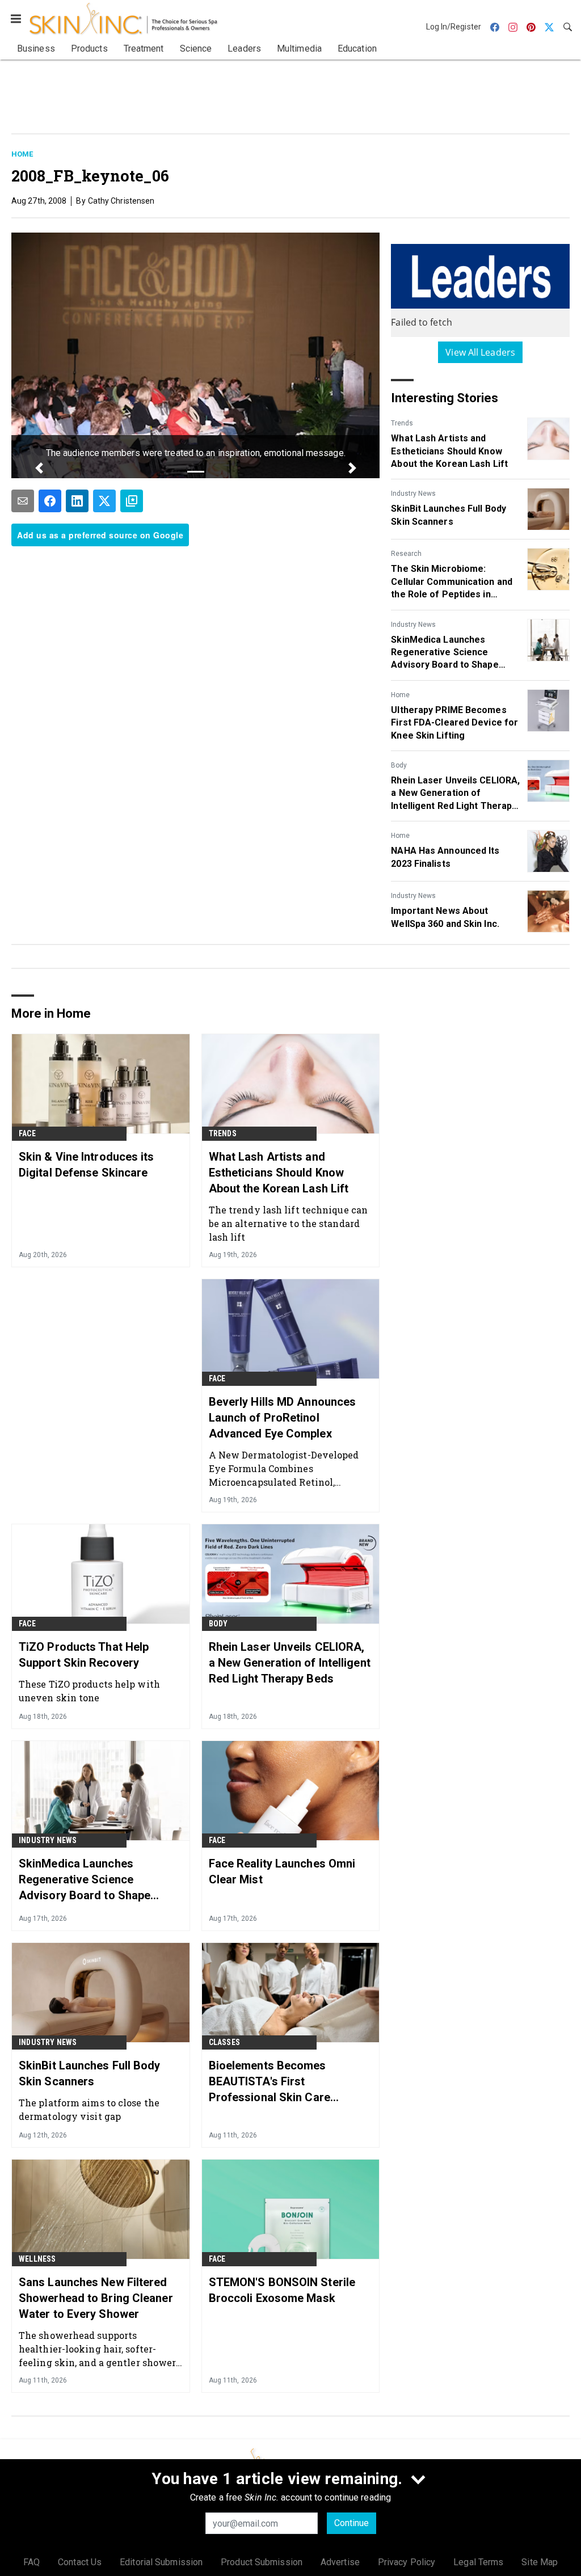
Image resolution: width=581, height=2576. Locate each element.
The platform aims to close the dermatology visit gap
---
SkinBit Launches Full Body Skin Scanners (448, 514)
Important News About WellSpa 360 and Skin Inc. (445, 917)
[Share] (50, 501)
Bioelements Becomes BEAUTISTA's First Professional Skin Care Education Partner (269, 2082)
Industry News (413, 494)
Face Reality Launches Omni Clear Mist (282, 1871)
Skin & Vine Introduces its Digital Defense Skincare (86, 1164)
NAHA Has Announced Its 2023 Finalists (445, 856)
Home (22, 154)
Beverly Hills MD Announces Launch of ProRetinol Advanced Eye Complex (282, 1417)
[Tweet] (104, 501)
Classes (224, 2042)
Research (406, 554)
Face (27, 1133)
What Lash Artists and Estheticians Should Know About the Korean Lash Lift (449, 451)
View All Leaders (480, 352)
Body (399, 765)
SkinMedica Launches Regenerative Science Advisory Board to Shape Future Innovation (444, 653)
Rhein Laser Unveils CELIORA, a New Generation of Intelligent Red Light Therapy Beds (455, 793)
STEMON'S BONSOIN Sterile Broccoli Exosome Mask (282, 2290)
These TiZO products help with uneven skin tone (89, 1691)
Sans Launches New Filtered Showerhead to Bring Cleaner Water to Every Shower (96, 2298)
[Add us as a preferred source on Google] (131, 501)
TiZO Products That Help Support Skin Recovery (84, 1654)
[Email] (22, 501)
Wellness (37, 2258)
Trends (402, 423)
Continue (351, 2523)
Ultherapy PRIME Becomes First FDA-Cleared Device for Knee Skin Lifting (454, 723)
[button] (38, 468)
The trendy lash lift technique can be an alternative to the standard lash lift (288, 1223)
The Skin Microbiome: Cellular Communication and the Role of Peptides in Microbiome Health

What needs to be done = Check each line in the data for the word "Face", then report only how many lines contain it.

Finished exercise = 2